**SELECTED TEXT**.
━━━━━━━━━━━━━━━━

All generated datasets are given an ID. The IDs are simply the path of the dataset appended to the datasetScan path value or, if one exists, the ID of the
datasetScan element. So, for the nam_12km
directory and our current configuration:
<datasetScan name="NCEP NAM 12km" ID="nam" path="nam" location="/machine/tds/data/nam_12km">
and for the data file NAM_CONUS_12km_20141010_0000.grib2, the value of the dataset ID would be "NAM_12km/NAM_CONUS_12km_20141010_0000.grib2".
By default, all datasets are named with the name of their underlying file. By adding a namer
element, you can specify more human readable
dataset names. For instance, the following namer
element causes any dataset named "NCEP NAM_12km" to be
renamed with the value of replaceString
:
<namer> <regExpOnName regExp="NCEP NAM 12km" replaceString="NCEP NAM 12km model output" /> </namer>
While renaming datasets can be used to make the resulting dataset name more human readable, the renaming does not affect the behavior of any of the other datasetScan operations (filtering, sorting, etc.). All datasetScan operations that use or modify the dataset name use the name of the underlying dataset, e.g., the data file on disk.

━━━━━━━━━━━━━━━━

**DATA SUPPLIED**.
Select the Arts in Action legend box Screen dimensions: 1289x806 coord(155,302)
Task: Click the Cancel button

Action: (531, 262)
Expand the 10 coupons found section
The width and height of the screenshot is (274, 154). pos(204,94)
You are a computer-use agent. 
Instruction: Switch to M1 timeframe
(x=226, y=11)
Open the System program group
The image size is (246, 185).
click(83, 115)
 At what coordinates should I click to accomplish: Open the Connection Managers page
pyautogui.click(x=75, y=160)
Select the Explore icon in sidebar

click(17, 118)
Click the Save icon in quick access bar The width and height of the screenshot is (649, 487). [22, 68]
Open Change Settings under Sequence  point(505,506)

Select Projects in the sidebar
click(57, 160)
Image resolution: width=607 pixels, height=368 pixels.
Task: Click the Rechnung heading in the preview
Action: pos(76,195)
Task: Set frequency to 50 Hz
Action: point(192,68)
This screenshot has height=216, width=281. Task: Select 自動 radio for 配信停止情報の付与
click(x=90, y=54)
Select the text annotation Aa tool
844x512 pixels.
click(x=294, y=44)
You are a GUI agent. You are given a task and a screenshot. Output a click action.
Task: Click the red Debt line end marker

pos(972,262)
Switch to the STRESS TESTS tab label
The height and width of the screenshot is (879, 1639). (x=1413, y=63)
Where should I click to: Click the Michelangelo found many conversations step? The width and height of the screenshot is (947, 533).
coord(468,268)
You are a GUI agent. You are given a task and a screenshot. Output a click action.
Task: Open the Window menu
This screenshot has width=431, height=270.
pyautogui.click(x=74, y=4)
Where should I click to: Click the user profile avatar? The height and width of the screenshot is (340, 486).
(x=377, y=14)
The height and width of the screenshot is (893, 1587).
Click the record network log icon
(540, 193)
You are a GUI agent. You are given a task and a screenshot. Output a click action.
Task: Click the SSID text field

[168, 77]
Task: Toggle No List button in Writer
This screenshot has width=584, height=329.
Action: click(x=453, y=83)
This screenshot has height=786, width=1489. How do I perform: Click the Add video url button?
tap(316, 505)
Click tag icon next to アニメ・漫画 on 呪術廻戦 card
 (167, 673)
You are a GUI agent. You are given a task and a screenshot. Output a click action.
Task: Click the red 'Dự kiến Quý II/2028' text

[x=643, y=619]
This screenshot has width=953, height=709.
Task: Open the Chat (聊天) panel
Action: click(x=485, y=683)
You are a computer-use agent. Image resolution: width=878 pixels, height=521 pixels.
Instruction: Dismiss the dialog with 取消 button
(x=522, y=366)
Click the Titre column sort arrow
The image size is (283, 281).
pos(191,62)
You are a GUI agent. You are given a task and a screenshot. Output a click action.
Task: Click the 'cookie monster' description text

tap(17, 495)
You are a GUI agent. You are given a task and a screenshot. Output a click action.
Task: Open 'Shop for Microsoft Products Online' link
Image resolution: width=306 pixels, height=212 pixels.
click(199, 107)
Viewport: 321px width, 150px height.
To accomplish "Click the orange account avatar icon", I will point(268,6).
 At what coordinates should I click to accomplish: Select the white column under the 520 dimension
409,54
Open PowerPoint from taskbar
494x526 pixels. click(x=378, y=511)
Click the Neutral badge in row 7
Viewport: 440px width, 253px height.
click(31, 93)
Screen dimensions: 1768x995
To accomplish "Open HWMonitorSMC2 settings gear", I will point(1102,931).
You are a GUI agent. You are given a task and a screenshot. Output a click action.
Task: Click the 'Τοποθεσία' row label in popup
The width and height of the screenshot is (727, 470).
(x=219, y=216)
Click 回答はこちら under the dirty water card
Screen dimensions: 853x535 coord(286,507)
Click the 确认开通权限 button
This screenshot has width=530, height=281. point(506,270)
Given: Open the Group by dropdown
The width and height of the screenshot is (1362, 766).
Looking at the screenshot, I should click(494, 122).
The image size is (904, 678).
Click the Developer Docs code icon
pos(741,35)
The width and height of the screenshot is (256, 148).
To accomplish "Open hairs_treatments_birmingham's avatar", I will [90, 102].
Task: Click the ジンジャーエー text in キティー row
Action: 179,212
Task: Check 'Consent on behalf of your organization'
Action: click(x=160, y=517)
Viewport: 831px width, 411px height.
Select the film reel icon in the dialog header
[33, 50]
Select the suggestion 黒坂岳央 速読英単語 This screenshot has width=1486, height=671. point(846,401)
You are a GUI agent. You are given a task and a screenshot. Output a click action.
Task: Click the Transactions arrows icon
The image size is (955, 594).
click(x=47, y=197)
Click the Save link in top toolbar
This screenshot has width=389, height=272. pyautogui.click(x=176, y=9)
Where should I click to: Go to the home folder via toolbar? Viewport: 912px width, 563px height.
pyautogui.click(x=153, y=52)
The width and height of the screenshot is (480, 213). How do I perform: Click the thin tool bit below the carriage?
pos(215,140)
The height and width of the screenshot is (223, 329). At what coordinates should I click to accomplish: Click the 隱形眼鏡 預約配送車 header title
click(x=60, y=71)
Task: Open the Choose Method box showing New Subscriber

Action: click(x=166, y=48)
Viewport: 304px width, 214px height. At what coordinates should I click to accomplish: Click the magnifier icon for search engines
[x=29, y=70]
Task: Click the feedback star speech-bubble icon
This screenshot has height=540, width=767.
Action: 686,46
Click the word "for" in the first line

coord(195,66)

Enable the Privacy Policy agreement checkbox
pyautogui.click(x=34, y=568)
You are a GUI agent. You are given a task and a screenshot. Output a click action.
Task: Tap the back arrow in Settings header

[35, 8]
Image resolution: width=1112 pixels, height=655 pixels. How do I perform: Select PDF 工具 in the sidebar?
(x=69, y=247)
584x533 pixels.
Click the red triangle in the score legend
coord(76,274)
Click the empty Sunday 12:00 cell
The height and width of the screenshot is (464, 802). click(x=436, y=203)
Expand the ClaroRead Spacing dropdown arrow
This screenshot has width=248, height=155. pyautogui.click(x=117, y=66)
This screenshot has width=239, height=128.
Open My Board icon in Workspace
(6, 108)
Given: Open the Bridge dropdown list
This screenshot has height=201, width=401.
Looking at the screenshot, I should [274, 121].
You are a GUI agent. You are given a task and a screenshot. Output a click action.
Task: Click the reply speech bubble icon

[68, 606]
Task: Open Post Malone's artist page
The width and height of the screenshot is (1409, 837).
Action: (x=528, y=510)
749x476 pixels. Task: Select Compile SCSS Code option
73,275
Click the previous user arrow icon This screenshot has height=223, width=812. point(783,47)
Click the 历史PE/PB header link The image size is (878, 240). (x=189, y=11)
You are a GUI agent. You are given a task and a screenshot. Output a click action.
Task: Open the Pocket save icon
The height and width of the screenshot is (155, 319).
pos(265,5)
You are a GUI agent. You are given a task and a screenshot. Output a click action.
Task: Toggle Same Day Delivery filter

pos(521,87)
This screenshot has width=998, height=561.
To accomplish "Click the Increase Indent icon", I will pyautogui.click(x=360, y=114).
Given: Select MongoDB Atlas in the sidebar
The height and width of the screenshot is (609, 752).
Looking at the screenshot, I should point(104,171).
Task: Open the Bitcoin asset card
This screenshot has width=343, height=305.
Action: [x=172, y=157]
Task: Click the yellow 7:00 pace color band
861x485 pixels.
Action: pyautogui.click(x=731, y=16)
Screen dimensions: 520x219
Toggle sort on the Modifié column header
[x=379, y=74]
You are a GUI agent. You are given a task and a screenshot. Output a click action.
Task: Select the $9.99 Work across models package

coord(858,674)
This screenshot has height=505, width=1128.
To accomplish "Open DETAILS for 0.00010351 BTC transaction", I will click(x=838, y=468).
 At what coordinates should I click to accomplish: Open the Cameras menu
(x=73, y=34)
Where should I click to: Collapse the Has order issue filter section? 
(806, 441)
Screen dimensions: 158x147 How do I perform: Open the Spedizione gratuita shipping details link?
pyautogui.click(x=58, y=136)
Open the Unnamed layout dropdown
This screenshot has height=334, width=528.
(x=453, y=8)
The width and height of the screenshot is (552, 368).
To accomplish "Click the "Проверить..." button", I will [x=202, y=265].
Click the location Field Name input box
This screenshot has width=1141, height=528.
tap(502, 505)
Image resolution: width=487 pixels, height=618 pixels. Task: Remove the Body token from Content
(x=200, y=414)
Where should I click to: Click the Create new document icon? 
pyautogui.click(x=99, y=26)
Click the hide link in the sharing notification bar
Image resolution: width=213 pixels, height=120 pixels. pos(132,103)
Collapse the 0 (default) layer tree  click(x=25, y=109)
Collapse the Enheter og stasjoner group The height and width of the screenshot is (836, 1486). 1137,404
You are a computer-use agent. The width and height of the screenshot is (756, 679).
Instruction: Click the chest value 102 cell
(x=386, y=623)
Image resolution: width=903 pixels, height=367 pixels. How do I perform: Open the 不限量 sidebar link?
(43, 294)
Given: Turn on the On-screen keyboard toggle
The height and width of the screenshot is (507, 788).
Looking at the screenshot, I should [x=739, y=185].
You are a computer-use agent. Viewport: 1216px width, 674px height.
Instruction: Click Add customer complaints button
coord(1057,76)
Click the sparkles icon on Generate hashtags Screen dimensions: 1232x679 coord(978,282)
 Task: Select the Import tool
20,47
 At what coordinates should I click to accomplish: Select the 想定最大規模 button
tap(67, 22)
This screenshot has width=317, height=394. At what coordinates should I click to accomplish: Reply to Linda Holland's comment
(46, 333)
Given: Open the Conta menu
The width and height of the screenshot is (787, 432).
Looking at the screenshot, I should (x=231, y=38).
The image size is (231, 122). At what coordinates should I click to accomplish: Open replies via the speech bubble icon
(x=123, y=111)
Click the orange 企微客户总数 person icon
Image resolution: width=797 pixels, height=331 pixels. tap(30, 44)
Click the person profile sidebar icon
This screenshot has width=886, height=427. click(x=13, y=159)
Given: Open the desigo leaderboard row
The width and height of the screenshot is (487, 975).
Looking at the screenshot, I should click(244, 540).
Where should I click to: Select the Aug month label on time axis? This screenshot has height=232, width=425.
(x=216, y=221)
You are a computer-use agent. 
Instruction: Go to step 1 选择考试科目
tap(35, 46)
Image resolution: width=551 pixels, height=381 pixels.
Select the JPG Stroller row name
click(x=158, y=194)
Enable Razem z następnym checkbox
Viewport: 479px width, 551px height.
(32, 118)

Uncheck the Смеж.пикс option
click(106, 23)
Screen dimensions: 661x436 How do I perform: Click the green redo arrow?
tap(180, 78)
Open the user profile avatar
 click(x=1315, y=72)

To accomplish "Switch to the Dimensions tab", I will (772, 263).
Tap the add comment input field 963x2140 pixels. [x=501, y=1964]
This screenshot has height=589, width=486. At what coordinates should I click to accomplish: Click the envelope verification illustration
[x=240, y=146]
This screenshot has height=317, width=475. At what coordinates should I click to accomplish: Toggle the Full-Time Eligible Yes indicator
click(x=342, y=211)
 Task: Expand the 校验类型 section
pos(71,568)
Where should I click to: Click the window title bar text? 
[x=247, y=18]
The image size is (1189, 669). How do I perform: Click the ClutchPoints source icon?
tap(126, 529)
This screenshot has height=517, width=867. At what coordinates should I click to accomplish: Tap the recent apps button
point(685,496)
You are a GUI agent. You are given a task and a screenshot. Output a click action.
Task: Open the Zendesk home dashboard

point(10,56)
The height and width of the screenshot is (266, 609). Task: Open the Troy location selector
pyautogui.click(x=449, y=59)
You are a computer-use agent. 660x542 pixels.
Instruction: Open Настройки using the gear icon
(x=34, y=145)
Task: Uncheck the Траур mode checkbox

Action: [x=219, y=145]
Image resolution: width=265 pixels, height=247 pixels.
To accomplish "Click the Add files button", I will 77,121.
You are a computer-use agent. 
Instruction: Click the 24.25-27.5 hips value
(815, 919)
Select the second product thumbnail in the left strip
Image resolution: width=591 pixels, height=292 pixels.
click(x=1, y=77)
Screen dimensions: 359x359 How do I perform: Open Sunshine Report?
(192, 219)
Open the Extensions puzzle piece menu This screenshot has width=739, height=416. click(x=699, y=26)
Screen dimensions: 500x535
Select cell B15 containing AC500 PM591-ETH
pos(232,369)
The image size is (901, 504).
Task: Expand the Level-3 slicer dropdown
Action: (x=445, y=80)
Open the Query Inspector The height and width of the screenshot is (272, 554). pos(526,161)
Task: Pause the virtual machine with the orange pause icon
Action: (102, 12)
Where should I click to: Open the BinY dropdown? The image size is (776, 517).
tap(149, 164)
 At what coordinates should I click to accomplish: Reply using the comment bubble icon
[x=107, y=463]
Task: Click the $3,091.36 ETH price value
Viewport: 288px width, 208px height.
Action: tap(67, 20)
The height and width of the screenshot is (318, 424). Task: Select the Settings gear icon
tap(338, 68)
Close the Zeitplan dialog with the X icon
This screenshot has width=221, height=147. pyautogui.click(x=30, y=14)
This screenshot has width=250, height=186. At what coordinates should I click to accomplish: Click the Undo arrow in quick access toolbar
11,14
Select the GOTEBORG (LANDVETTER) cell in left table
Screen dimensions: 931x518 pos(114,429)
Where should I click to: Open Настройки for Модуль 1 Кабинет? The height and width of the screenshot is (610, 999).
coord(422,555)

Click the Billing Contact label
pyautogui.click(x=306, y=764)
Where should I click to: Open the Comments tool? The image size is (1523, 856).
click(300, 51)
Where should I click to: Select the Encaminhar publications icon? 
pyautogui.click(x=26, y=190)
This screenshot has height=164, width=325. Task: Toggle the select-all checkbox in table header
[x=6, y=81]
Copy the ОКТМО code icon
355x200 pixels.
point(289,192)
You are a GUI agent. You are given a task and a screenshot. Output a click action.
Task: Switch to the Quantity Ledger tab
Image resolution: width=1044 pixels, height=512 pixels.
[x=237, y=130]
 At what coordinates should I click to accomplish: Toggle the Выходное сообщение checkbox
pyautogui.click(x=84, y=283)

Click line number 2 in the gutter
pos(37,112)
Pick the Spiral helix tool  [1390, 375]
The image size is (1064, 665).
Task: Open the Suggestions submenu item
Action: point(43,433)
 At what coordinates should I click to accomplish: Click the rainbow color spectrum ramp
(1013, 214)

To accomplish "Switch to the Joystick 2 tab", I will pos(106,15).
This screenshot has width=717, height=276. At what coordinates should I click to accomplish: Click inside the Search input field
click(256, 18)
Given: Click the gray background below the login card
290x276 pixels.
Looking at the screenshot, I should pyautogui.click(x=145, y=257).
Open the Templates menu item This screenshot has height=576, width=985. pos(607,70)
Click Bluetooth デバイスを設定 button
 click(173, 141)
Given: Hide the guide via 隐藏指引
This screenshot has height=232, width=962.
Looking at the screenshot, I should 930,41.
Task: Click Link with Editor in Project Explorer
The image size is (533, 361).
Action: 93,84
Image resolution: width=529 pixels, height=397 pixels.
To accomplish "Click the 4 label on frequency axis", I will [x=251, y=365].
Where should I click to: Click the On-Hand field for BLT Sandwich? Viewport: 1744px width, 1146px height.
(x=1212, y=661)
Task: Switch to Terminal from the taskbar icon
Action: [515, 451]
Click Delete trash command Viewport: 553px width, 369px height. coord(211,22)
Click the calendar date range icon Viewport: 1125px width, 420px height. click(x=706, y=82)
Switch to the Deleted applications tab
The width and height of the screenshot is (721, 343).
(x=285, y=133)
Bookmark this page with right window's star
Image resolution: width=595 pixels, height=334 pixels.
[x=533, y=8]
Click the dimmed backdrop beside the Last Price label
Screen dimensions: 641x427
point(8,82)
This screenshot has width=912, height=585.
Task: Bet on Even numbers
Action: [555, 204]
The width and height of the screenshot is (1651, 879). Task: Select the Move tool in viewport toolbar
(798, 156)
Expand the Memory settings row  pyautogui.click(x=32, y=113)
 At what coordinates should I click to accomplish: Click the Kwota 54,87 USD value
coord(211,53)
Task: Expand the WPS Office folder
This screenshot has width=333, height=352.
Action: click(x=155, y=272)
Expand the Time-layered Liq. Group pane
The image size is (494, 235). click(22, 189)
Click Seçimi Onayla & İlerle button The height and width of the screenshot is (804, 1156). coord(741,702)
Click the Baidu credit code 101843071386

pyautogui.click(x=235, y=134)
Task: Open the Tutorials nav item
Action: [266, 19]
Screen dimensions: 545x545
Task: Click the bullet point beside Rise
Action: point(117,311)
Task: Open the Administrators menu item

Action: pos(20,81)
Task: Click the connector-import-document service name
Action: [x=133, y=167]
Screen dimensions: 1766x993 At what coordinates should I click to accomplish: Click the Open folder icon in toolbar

━━━━━━━━━━━━━━━━

**TASK LIST**.
• 1. Summarize the text on datasetScan dataset IDs and naming in two sentences.
• 2. Please carry on the text on datasetScan dataset IDs and naming, picking up after its final sentence.

**EXPECTED ANSWERS**.
• 1. Every generated dataset receives an ID made by appending its path to the datasetScan path value, or to the datasetScan element's ID if it has one. Datasets are named after their underlying file by default, and a namer element can give them more readable names, but the renaming does not change other datasetScan operations such as filtering and sorting, which still use the underlying dataset name.

• 2.
More complex renaming is possible as well. The namer uses a regular expression match on the dataset name. If the match succeeds, any regular expression capturing groups are used in the replacement string.
A capturing group is a part of a regular expression enclosed in parenthesis. When a regular expression with a capturing group is applied to a string, the substring that matches the capturing group is saved for later use. The captured strings can then be substituted into another string in place of capturing group references,"$n", where "n" is an integer indicating a particular capturing group. (The capturing groups are numbered according to the order in which they appear in the match string.) For example, the regular expression "Hi (.*), how are (.*)?" when applied to the string "Hi Fred, how are you?" would capture the strings "Fred" and "you". Following that with a capturing group replacement in the string "$2 are $1." would result in the string "you are Fred."
Here's an example namer:
<namer> <regExpOnName regExp="nws_precip_conus_(\d{4})(\d{2})(\d{2}).nc" replaceString="NWS CONUS Precipitation for $2-$3-$1"/> </namer>
the regular expression has 3 capturing groups
When applied to the dataset name "nws_precip_conus_20130910.nc", the strings "2013", "09", and "10" are captured. After replacing the capturing group
references in the replaceString
attribute value, we get the name "NWS CONUS Precipitation 2013-09-10".
Add a namer
element to the nam_12km datasetScan
element that extracts the date/time from the file name and uses the date/time in
generating a new name (similar to above) from the value of the path attribute matches.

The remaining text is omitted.